→ **Aim of the exercise**
Please transcribe, with no changes, the lines between the one holding "How do I perform: Expand the TpForm1" and the one holding "Action: point(803,216)", both included.

→ **Supplied records**
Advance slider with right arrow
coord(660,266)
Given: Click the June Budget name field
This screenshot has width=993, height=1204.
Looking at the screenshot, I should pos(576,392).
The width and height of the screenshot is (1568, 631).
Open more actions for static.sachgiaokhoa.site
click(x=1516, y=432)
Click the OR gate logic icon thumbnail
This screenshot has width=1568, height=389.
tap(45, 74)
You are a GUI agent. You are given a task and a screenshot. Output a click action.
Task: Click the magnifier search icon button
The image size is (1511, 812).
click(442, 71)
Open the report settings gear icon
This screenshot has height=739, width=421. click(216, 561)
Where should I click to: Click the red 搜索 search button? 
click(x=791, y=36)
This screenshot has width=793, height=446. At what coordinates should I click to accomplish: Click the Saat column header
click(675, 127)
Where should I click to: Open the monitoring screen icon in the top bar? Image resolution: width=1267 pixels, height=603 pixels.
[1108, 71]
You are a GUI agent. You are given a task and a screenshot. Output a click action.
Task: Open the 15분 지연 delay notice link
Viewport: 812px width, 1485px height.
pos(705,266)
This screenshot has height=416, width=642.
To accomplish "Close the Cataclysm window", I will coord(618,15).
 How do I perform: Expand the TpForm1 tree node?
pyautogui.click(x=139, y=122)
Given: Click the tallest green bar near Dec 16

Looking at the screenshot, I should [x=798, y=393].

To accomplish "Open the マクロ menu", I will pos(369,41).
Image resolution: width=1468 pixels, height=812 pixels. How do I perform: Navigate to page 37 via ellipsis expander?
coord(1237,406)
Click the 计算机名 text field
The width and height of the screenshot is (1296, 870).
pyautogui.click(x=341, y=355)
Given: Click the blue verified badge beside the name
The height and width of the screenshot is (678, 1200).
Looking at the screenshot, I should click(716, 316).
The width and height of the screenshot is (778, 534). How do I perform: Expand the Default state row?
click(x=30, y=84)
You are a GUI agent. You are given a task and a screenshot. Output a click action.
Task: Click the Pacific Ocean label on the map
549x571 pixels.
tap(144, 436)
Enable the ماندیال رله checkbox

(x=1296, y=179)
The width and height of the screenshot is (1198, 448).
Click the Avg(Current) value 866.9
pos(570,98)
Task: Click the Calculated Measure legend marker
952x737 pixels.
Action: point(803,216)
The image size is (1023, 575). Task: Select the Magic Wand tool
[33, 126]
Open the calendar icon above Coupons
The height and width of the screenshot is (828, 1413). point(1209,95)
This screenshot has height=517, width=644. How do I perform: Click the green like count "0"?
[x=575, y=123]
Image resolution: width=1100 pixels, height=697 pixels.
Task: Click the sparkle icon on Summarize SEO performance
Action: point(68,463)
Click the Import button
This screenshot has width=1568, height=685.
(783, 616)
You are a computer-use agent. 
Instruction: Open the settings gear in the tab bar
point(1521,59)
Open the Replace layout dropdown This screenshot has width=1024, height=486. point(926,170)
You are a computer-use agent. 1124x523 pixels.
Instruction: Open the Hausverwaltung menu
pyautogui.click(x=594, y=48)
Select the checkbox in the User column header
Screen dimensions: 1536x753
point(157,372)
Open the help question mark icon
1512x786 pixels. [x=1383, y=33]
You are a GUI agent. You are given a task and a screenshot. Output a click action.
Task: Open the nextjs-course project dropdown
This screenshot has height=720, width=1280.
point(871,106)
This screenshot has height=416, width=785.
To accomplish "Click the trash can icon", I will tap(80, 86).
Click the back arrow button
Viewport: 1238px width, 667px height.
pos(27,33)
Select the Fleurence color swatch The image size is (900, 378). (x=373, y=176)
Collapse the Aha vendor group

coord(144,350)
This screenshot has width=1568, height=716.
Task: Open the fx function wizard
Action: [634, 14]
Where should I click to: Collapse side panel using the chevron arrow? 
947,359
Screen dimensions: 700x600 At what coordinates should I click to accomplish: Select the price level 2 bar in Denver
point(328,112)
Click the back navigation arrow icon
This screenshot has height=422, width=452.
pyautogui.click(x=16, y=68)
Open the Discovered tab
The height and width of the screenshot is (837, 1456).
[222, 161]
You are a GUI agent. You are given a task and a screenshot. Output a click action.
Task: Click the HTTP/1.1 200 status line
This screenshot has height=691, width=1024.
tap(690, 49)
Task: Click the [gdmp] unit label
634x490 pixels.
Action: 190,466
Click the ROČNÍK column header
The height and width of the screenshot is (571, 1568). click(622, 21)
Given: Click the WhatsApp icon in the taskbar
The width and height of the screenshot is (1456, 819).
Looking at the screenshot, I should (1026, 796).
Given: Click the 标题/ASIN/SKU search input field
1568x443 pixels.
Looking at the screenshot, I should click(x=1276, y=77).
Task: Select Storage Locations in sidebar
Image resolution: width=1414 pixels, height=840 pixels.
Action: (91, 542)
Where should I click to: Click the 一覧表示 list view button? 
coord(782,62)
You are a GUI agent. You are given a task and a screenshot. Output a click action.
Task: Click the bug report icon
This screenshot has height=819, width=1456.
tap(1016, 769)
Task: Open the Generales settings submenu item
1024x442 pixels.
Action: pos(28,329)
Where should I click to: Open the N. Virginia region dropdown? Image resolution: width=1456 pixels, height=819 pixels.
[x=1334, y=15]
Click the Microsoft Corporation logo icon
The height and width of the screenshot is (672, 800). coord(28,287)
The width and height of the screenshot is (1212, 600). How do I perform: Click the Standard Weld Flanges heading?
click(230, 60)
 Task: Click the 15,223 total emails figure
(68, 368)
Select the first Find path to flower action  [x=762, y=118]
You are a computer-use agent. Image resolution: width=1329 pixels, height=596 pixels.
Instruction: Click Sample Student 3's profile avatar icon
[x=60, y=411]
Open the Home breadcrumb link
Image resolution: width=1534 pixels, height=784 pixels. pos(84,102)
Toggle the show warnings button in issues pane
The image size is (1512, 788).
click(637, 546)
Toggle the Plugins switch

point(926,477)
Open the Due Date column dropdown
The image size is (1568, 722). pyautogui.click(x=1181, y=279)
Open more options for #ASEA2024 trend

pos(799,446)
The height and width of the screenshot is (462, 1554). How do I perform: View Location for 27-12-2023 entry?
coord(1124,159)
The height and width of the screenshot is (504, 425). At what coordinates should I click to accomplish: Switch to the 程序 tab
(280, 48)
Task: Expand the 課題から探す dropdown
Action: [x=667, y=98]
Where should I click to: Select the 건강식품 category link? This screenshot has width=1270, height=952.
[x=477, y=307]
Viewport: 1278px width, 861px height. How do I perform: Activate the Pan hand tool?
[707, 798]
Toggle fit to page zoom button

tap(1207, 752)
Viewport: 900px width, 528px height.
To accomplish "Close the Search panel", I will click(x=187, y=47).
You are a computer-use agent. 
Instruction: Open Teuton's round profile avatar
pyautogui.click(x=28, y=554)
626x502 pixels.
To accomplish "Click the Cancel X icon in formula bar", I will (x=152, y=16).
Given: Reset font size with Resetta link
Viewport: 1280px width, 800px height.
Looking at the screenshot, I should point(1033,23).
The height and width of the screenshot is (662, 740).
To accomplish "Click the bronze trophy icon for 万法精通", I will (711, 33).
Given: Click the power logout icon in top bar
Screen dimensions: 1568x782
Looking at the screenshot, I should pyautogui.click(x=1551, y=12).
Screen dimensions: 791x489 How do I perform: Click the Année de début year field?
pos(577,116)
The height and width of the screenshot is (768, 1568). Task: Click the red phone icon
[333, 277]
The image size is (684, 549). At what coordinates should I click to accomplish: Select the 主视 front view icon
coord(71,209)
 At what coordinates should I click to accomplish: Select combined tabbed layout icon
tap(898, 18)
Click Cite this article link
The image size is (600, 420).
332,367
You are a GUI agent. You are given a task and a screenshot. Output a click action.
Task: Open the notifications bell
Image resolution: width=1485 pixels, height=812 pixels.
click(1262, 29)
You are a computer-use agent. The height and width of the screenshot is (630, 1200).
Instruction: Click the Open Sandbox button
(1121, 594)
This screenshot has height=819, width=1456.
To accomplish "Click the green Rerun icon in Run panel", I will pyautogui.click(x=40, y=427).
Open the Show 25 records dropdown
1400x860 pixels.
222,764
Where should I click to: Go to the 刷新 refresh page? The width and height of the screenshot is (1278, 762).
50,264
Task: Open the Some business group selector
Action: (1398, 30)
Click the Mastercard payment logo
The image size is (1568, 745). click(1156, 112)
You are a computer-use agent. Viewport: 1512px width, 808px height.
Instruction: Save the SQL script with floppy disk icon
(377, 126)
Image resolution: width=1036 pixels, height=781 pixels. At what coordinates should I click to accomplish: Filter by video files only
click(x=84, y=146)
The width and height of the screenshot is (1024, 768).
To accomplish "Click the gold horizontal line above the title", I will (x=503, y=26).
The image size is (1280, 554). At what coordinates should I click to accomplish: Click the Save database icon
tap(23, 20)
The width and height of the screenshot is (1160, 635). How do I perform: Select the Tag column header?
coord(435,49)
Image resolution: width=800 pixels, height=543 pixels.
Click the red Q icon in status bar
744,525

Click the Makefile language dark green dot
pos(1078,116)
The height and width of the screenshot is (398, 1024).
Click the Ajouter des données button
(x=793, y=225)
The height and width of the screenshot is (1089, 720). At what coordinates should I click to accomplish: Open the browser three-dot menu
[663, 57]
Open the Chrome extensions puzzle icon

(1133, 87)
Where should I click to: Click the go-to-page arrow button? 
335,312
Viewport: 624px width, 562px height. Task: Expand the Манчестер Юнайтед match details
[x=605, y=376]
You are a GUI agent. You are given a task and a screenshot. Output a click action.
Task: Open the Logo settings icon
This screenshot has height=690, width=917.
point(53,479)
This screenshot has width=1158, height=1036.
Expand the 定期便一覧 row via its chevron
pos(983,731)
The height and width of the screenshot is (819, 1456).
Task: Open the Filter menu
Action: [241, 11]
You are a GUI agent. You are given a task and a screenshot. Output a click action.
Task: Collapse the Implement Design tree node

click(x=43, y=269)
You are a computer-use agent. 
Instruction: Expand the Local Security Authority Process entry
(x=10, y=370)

→ **The solution**
 How do I perform: Expand the TpForm1 tree node?
pyautogui.click(x=139, y=122)
Given: Click the tallest green bar near Dec 16

Looking at the screenshot, I should [x=798, y=393].

To accomplish "Open the マクロ menu", I will pos(369,41).
Image resolution: width=1468 pixels, height=812 pixels. How do I perform: Navigate to page 37 via ellipsis expander?
coord(1237,406)
Click the 计算机名 text field
The width and height of the screenshot is (1296, 870).
pyautogui.click(x=341, y=355)
Given: Click the blue verified badge beside the name
The height and width of the screenshot is (678, 1200).
Looking at the screenshot, I should click(716, 316).
The width and height of the screenshot is (778, 534). How do I perform: Expand the Default state row?
click(x=30, y=84)
You are a GUI agent. You are given a task and a screenshot. Output a click action.
Task: Click the Pacific Ocean label on the map
549x571 pixels.
tap(144, 436)
Enable the ماندیال رله checkbox

(x=1296, y=179)
The width and height of the screenshot is (1198, 448).
Click the Avg(Current) value 866.9
pos(570,98)
Task: Click the Calculated Measure legend marker
952x737 pixels.
Action: point(803,216)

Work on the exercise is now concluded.